- _PROBLEM TO WORK ON_:
In the CHDI biennial report text below, set down word for word the passage that begins at the words "Learn more about" and stops after the words "across child-serving systems.".

- _TEXT SHOWN_:
--- START ---

President and CEO, Child Health and Development Institute of CT and the Children’s Fund of CT
Welcome to the 2014 and 2015 online biennial report for the Child Health and Development Institute (CHDI) and our parent organization, the Children’s Fund of Connecticut. The report features ways we have advanced meaningful changes and delivered measurable results so that our State’s systems, policies, and practices work better for Connecticut’s children and families.
During the two-year period covered by this report (October 2013-September 2015), the State’s focus on strategic planning in the areas of children’s mental health, early childhood, and health care provided unique opportunities to redesign and improve systems and services for children. CHDI played a significant role in developing and supporting system-wide plans in each of these areas, working with partners across state agencies, community members, providers, and advocates.
In addition, CHDI and CFC were instrumental in advancing innovations in child health care services such as care coordination collaboratives, mid-level developmental assessments and maternal depression screening. Our work in children’s mental health resulted in more children benefitting from evidence-based children’s mental health practices, trauma-informed care, and school-based mental health care. In early care and education settings, we supported workforce development improvements that promote infant mental health, ensure safe medication administration, and identify children’s health, developmental, and behavioral concerns as early as possible.
These are just a few highlights of our work to improve systems, policies and practices so that children in Connecticut have access to comprehensive, high quality, community-based health and mental health services. I encourage you to explore this biennial website for more information about how our work advances meaningful change and measurable results so that all children have the best opportunity to thrive.
President and CEO
The Child Health and Development Institute of Connecticut (CHDI) and our parent organization, the Children’s Fund of Connecticut, advance changes that result in improved outcomes for Connecticut’s children.
Together, we help children reach their full potential by building stronger health, mental health, and early care systems that provide a sturdy foundation from the start, so children can thrive now and in the future.
Learn more about CHDI’s mission, history and work by exploring our website.
We are building a comprehensive system of care to identify and treat children who experience traumatic events and toxic stress, and mitigate their harmful developmental effects. This includes universal trauma screening, development of a workforce to deliver evidence-based trauma treatment, and collaboration across Connecticut’s child-serving systems to implement trauma-informed practice and policy changes.
In partnership with Connecticut DCF, CHDI has helped: disseminate evidence-based trauma treatments (TF-CBT, CFTSI, CBITS and MATCH) across Connecticut, develop the Connecticut Trauma Screen, and advance trauma-informed policies and practices across child-serving systems.
— Since 2007, trained more than 700 clinicians at 30 mental health sites across Connecticut to deliver TF-CBT
— TF-CBT discharge results showed a significant reduction in PTSD symptoms.
— Developed the CT Trauma Screen, a brief 10-item measure that can be administered by clinical and non-clinical professionals to identify youth suffering from trauma exposure
— More than 2400 children were screened for trauma exposure by child welfare and juvenile justice staff since 2014
— 600 child health providers were trained in CHDI’s EPIC trauma module (FY 2014 and FY 2015)

--- END ---

Records from a dataset

--- START ---

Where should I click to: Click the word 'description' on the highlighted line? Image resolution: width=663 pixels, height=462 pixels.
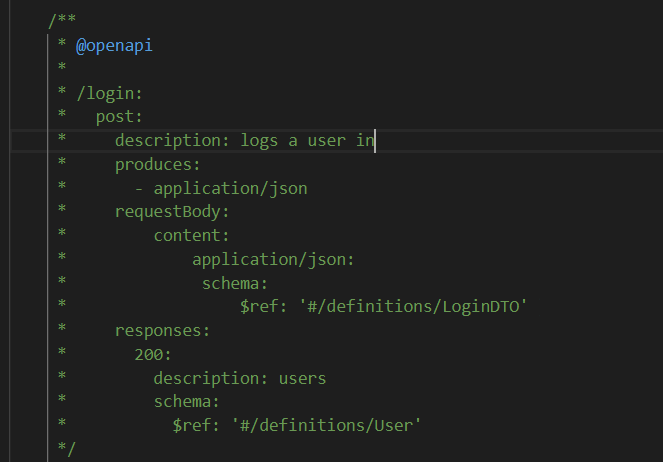[x=167, y=141]
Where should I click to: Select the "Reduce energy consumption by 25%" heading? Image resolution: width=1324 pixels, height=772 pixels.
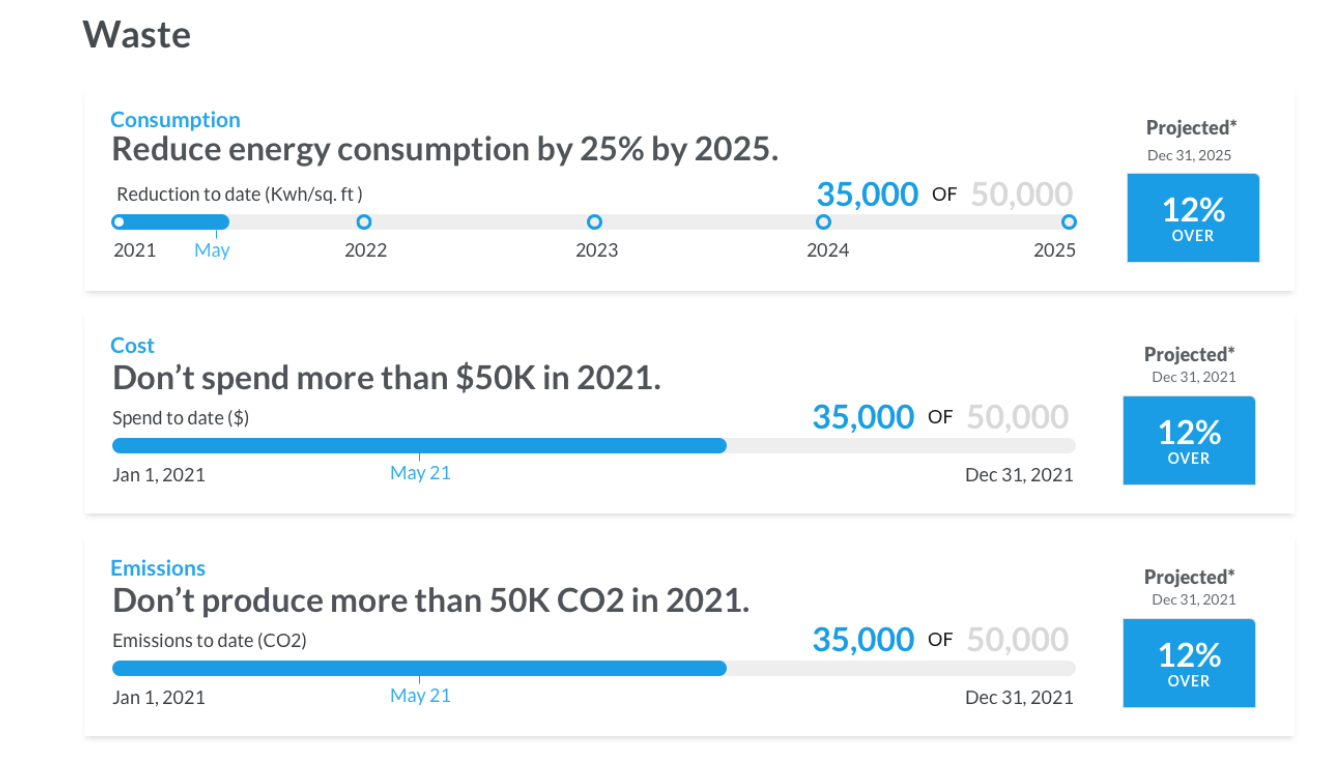pos(444,150)
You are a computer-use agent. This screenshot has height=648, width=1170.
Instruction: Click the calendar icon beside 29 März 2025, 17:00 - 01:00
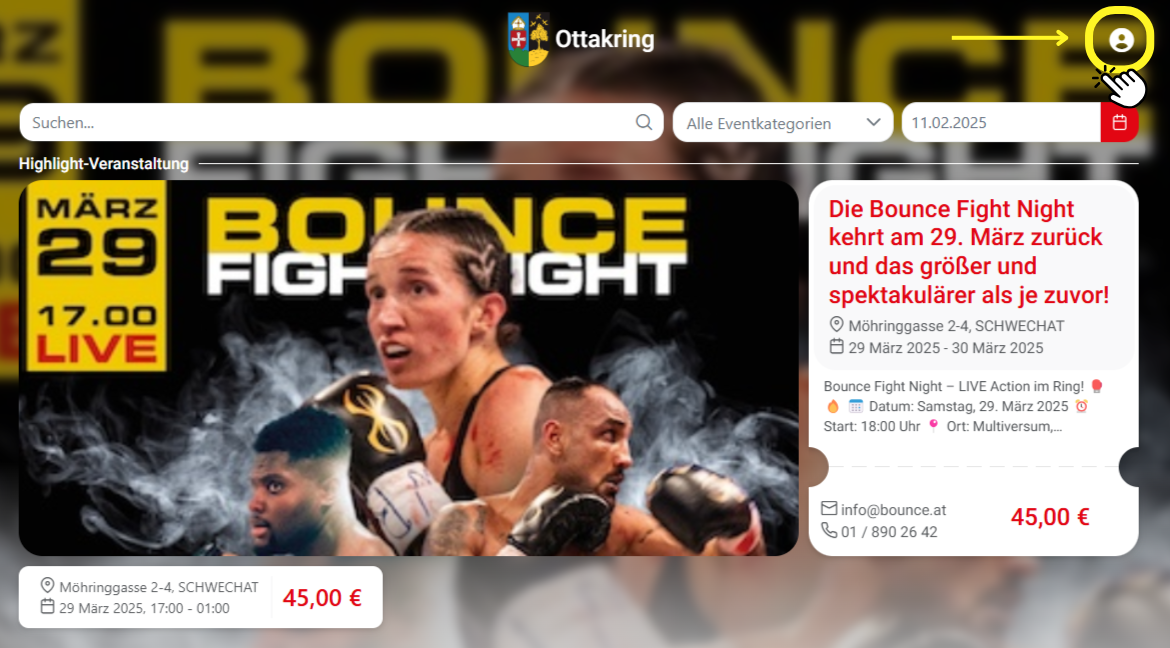47,606
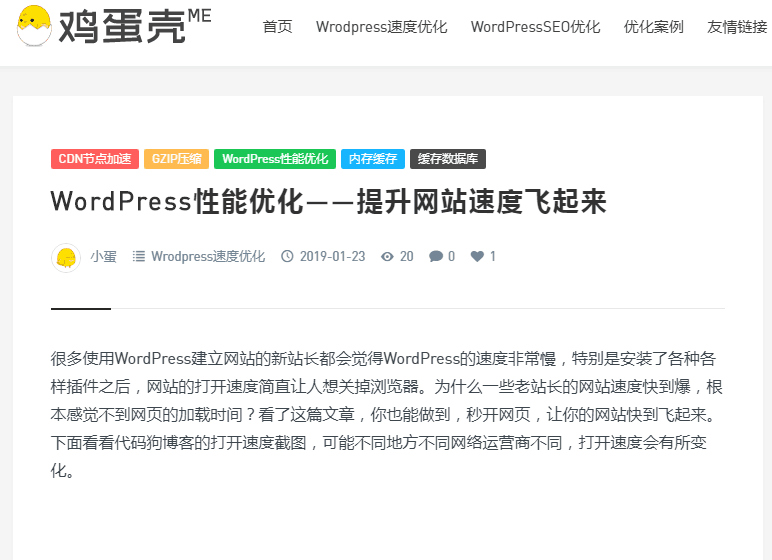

--- END ---

- _RESULT OF THIS TASK_:
Learn more about CHDI’s mission, history and work by exploring our website.
We are building a comprehensive system of care to identify and treat children who experience traumatic events and toxic stress, and mitigate their harmful developmental effects. This includes universal trauma screening, development of a workforce to deliver evidence-based trauma treatment, and collaboration across Connecticut’s child-serving systems to implement trauma-informed practice and policy changes.
In partnership with Connecticut DCF, CHDI has helped: disseminate evidence-based trauma treatments (TF-CBT, CFTSI, CBITS and MATCH) across Connecticut, develop the Connecticut Trauma Screen, and advance trauma-informed policies and practices across child-serving systems.